FIGURE 5:

A cryptic bipartite NLS is separable from the conserved septin-associating sequence element in the 611–950 segment of Hsl1. (A) Positions of the residues mutated in the N-terminal portion (residues 611–710) of the 611–950 segment of S. cerevisiae Hsl1 aligned using ClustalW against the corresponding sequences of seven other yeast species (Sc, Saccharomyces cerevisiae; Cg, Candida glabrata; Kn, Kazachstania naganishii; Zr, Zygosaccharomyces rouxii; Zb, Zygosaccharomyces bailii; Nc, Naumovozyma castellii; Ka, Kazachstania africana; and Vp, Vanderwaltozyma polyspora). See also Supplemental Figure S2. White-on-black letters represent invariant residues across all eight fungal species; blue letters indicate strongly conserved residues (found in seven of the eight species).
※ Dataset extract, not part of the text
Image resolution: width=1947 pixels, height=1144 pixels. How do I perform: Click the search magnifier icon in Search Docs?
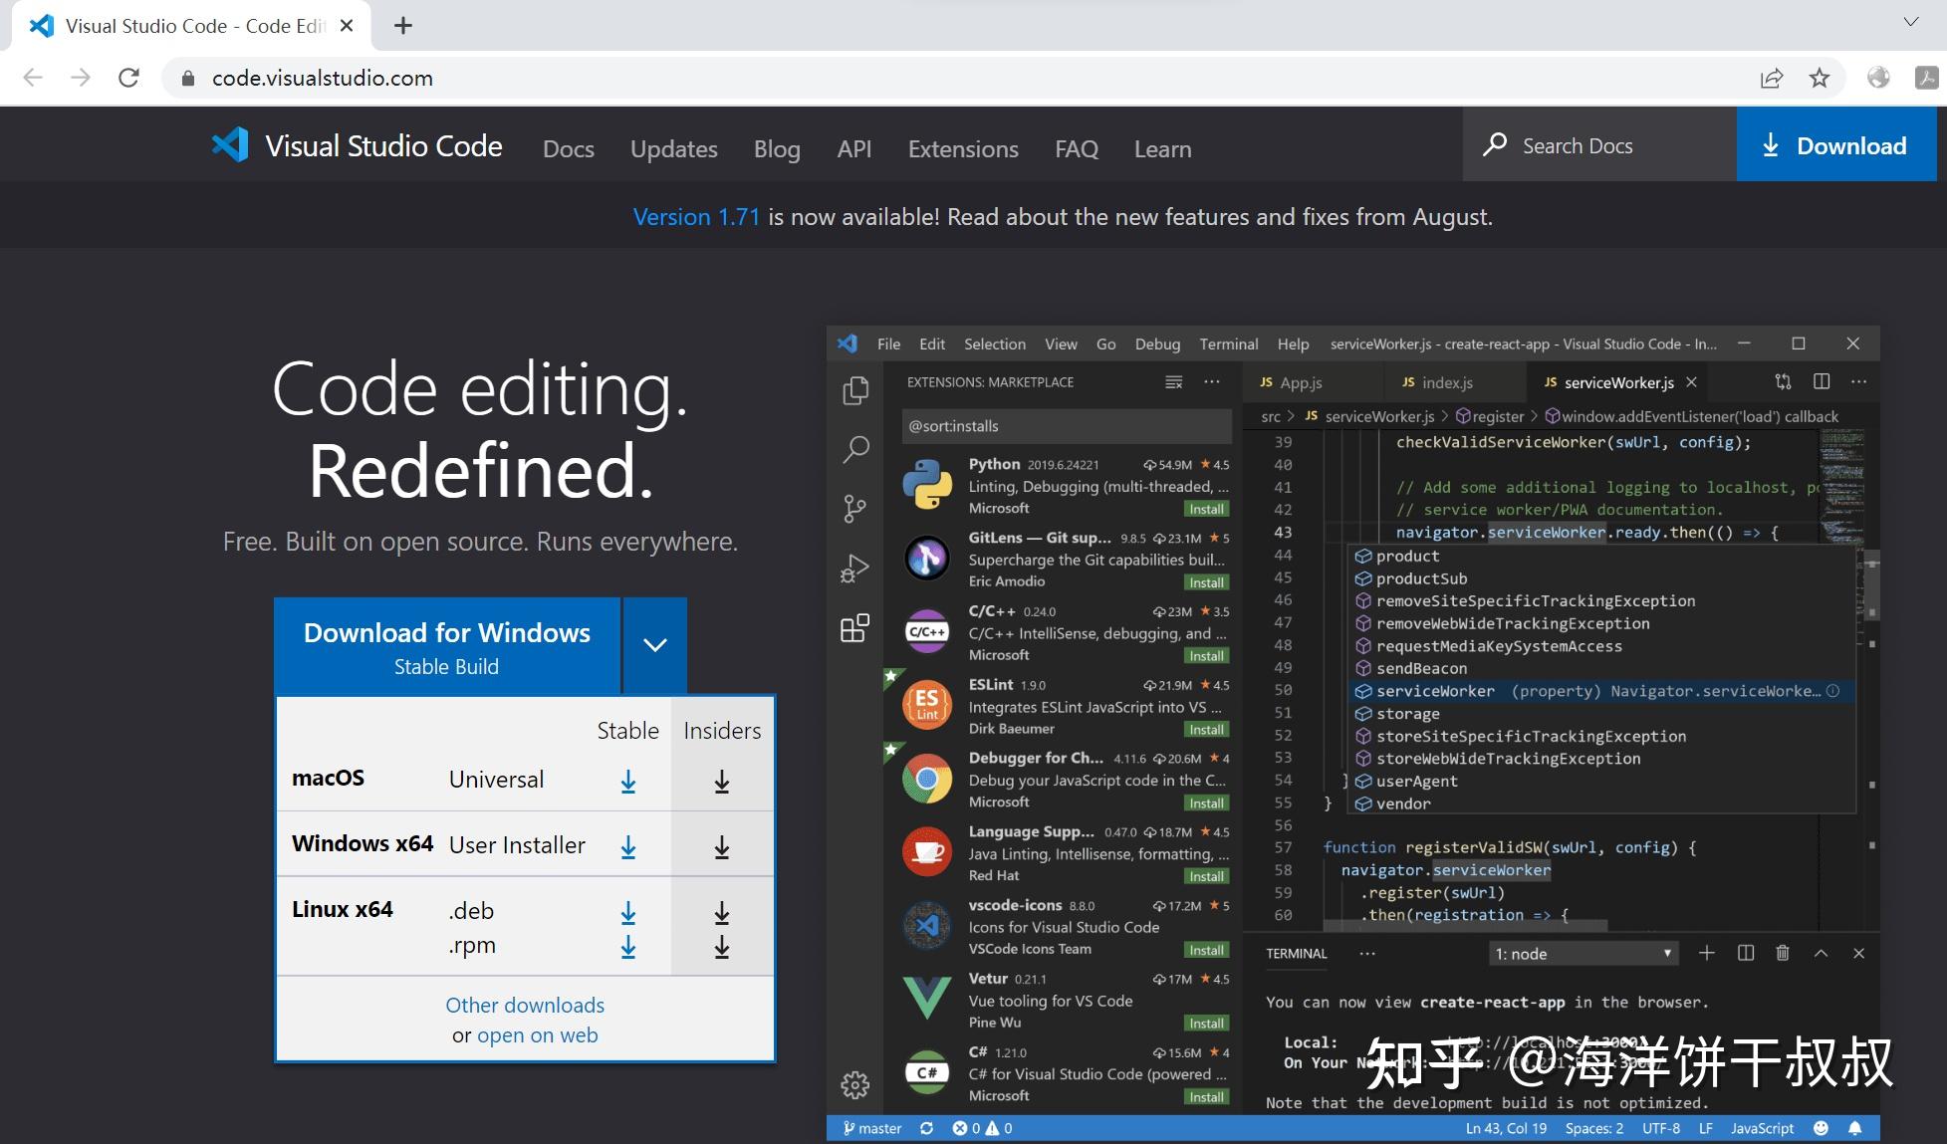[1494, 145]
Pink, set 1 allele (R635A R636A K645A H648A K649A R653A K654A); green, set 2 allele (R663A R664A K672A R673A K683A R684A; blue, set 3 allele (T665A L666A N668A S669A S671A K672A R673A S674A L675A Y676A S677A S680A I681A S682A K683A R684A S685A N687A L688A). (B) Right, diagram of the indicated mutated internal fragments, either free or fused to the same C-terminal fragment (and eGFP), that were examined. Bottom, plasmids producing the indicated constructs (pGF-IVL705, pGF-IVL757, pGF-IVL758, pGF-IVL760, pGF-IVL762, pGF-IVL763, pGF-IVL765, pGF-IVL766, and pGF-IVL817 through pGF-IVL820), expressed and visualized as in Figure 1, A and B. Scale bar, 2 μm.